• **Document**:
* START *

Here, I’ll just offer the short version.

Before the transmission system was deregulated in California, utilities served two transmission functions. They managed the system itself, how and where electrons moved on it, and they provided the power that the system distributed.

Afterward, those functions were split. CAISO took over managing the transmission system, making sure it operated an effective, reliable, open-access platform for competitive wholesale power markets. Generation companies took over providing power to those markets.

At the distribution level, those same two functions exist. On one hand, there is the entity that manages the grid: the distribution system operator. On the other hand, there is the entity that sells power to customers: the load-serving entity, or LSE. (I told you to expect acronyms.)

For most customers in PG&E territory, one entity — namely PG&E — plays both those roles, though the roles are visible on electricity bills as separate grid and energy charges.

conventional power system
From a grid-architecture explainer.
Javier Zarracina

Kristov wants those functions formally split, just the way they were in the transmission system. The distribution system operator would manage distribution grids as open-access platforms for local energy markets (Kristov thus calls it an “OA-DSO”), but own no energy assets and play no role in selling energy to customers. Independent energy companies would take over the role of LSEs, competing to sell energy and energy services to customers.

To be clear, this would be a big, revolutionary change. It would require some serious foresight and planning by California legislators and regulators. (Kristov has some thoughts on safe, incremental ways these reforms could get started.) But the time to make that plan is now, while PG&E is in bankruptcy and fundamental reforms are possible. It is imperative that the company not emerge from bankruptcy with the same anachronistic structure.

We’ll get into the benefits of this new model in a moment, but first it’s important to note that, though it is a big change, something like this change is inevitable, because the current model is falling apart.

Developments afoot in California have already doomed the conventional utility model

When it deregulated its transmission system, California also briefly deregulated its distribution side. PG&E was to be the distribution system operator on all its distribution grids, but in theory, any customer could choose a different load-serving entity, purchasing power from a third-party electric service provider.

In practice, though, deregulation was poorly done: energy prices spiked, there were a bunch of scams at the retail level, Enron blew up in everyone’s faces, retail electricity re-regulated, and everyone got spooked by the whole idea of electricity deregulation for a decade. Many remain wary to this day.

Recently, though, things have started moving again on the distribution side, via Community Choice Aggregation (CCA), a law in California (and a few other states) that allows municipalities served by IOUs to become their own load-serving entities, thus taking over procuring and providing power for their citizens, while the utility retains the distribution system operator role. Two or more jurisdictions can also link together and create a Joint Powers Authority that runs a CCA on their collective behalf.

* END *

• **Data section**:
* START *

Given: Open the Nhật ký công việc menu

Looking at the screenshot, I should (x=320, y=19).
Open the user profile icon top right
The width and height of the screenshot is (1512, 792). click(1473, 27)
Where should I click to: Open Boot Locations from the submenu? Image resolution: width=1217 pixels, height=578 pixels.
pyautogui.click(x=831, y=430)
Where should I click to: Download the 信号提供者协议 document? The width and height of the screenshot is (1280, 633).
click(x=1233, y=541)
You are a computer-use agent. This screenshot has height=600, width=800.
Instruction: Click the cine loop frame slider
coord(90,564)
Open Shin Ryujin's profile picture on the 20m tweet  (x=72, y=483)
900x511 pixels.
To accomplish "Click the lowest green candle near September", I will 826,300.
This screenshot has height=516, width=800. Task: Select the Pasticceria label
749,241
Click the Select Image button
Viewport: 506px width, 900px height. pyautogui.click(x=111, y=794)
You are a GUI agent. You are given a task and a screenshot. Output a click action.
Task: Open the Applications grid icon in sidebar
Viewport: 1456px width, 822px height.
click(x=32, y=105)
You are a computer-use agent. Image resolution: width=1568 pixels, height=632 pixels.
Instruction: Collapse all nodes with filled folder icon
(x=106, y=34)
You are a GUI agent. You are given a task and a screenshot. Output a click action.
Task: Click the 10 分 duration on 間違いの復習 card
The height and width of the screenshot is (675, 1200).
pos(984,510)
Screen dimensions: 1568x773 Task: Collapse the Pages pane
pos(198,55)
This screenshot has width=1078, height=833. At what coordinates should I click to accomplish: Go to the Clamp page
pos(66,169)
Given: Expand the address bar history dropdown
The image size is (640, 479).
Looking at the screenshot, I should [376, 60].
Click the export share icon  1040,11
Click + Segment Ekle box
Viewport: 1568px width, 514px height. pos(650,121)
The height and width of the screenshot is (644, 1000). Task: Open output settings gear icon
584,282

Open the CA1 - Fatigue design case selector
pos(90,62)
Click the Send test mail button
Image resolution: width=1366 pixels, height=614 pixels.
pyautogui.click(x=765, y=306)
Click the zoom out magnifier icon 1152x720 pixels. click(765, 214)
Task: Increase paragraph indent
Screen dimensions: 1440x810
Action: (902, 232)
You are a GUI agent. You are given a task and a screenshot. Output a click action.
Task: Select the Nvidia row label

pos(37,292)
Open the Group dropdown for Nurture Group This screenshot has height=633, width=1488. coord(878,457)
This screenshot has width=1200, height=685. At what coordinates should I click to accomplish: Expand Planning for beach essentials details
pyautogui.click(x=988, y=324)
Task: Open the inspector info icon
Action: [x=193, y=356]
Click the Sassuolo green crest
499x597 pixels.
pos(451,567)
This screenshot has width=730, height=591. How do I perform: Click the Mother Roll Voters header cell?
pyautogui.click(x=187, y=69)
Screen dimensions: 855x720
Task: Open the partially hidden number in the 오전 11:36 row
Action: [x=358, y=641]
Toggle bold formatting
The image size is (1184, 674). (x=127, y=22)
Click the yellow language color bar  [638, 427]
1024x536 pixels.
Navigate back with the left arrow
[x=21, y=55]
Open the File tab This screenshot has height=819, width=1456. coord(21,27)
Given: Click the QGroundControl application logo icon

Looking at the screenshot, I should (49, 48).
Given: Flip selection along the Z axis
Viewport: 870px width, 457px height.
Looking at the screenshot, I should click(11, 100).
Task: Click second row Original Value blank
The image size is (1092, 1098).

* END *

• **Challenge**: Update the passage on California's power grid starting with "Afterward, those functions" and going on through "a grid-architecture explainer.", putting "ratepayers" in place of "customers". The entries have nothing to do with the text on California's power grid.

• **Answer to this exercise**:
Afterward, those functions were split. CAISO took over managing the transmission system, making sure it operated an effective, reliable, open-access platform for competitive wholesale power markets. Generation companies took over providing power to those markets.

At the distribution level, those same two functions exist. On one hand, there is the entity that manages the grid: the distribution system operator. On the other hand, there is the entity that sells power to ratepayers: the load-serving entity, or LSE. (I told you to expect acronyms.)

For most ratepayers in PG&E territory, one entity — namely PG&E — plays both those roles, though the roles are visible on electricity bills as separate grid and energy charges.

conventional power system
From a grid-architecture explainer.